I don’t really care much about the celebration because I’m not a special person. However, being naive, I always hope to have a special girl celebrating with me.
The first time my brother and his friends organised a party at my house, I didn’t appreciate it, because I hoped my first celebration to be with my girl. After my training in the rain, I reached the corridor and felt something amiss; I climbed up to reach the top of the windows and saw the crowds. Then I ran off.
It’s always a good excuse to invite girls out during birthday so that they won’t have the heart to reject. But weirdly, over the years I haven’t succeeded once.
Being a failure in love, it has been such a shame to me. Perhaps, I won’t have felt dejected if I haven’t put in so much effort each time. However, as time goes by, I’ve resorted to hide the fact that I’m a loser, so as to feel more comfortable, as well as to release stress.

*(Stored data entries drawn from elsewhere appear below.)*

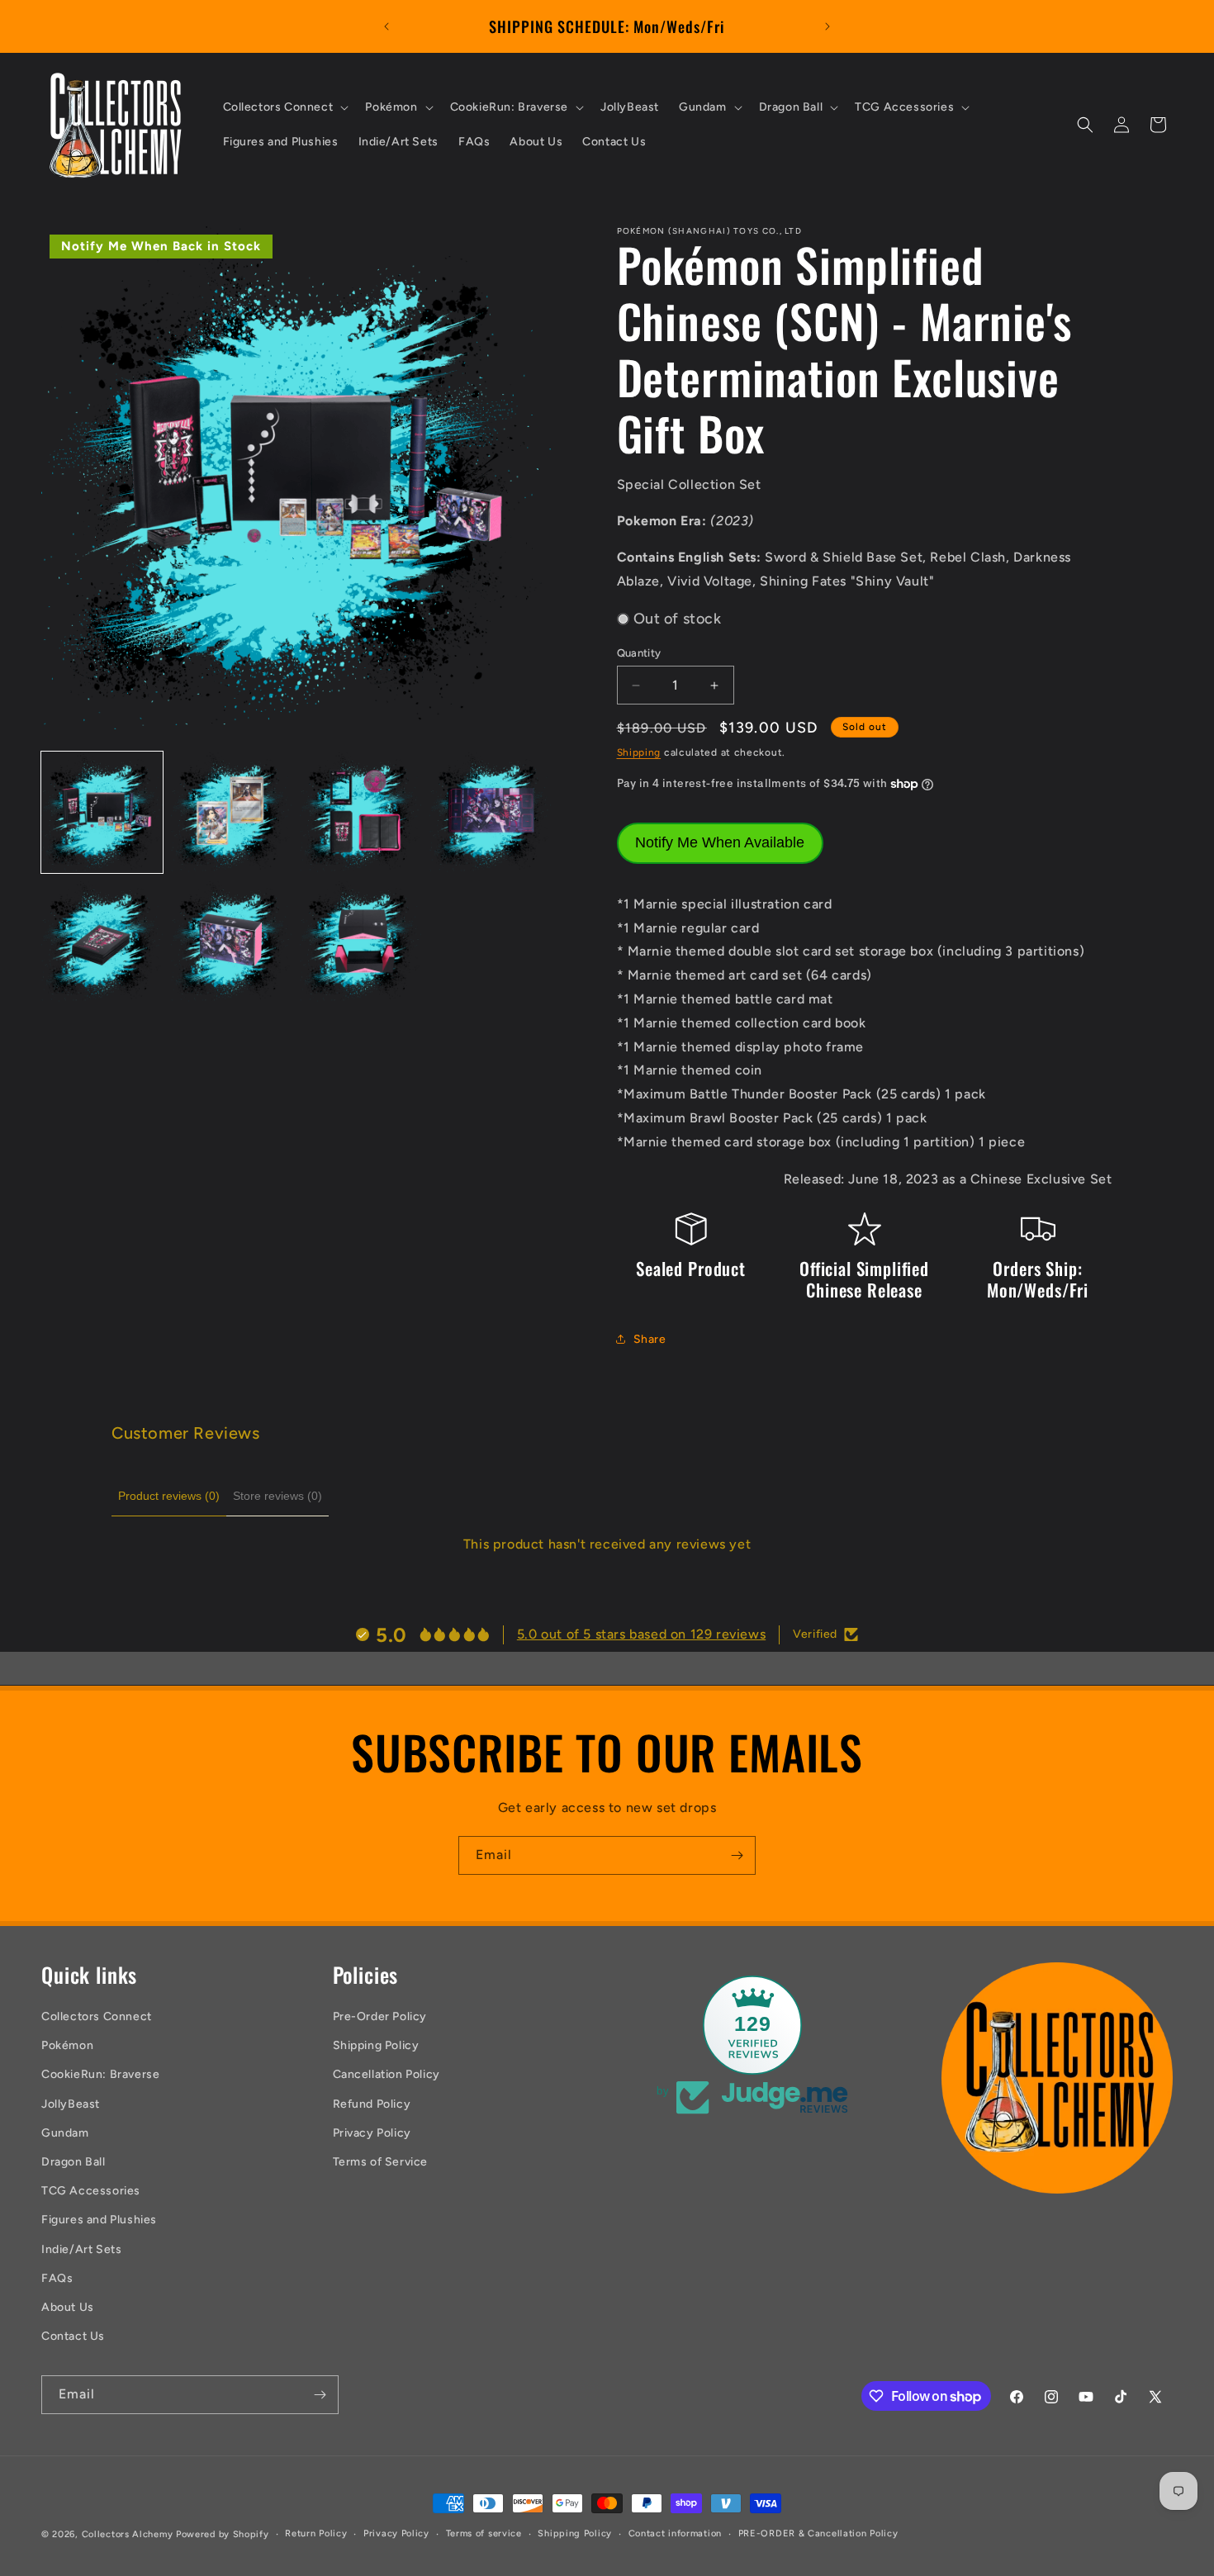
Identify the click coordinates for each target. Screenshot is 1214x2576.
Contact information (675, 2533)
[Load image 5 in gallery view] (102, 942)
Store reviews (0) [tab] (277, 1495)
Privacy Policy (372, 2133)
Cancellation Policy (386, 2074)
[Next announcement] (827, 26)
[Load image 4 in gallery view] (490, 813)
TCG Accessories (90, 2191)
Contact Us (73, 2336)
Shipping (639, 752)
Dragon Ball (73, 2162)
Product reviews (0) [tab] (169, 1495)
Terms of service (484, 2533)
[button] (284, 107)
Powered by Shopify (222, 2534)
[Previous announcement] (386, 26)
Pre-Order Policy (380, 2016)
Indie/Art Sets (81, 2249)
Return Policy (316, 2533)
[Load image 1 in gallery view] (102, 813)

Sometimes I sound so confident and arrogant when conversation is about girls; sometimes I download pictures of babes from internet and claim that they’re my girlfriends. I laugh all over when some friends actually believe in my craps.
Often, I’m so envious of my buddies being able to discharge their single-hoods. On their days, I try hard to get babes for the parties. As for myself, I’m always so unlucky.
I was so used to everything, until this day, on my twenty-first birthday, I was sleeping in this stinky hole dug by myself in the field. These were the most terrible days of my life. The sadness has been carved on my heart so deeply, that it aches so badly each time I take a moment of rest, because everyone on their twenty-first would have their beloved ones by their sides.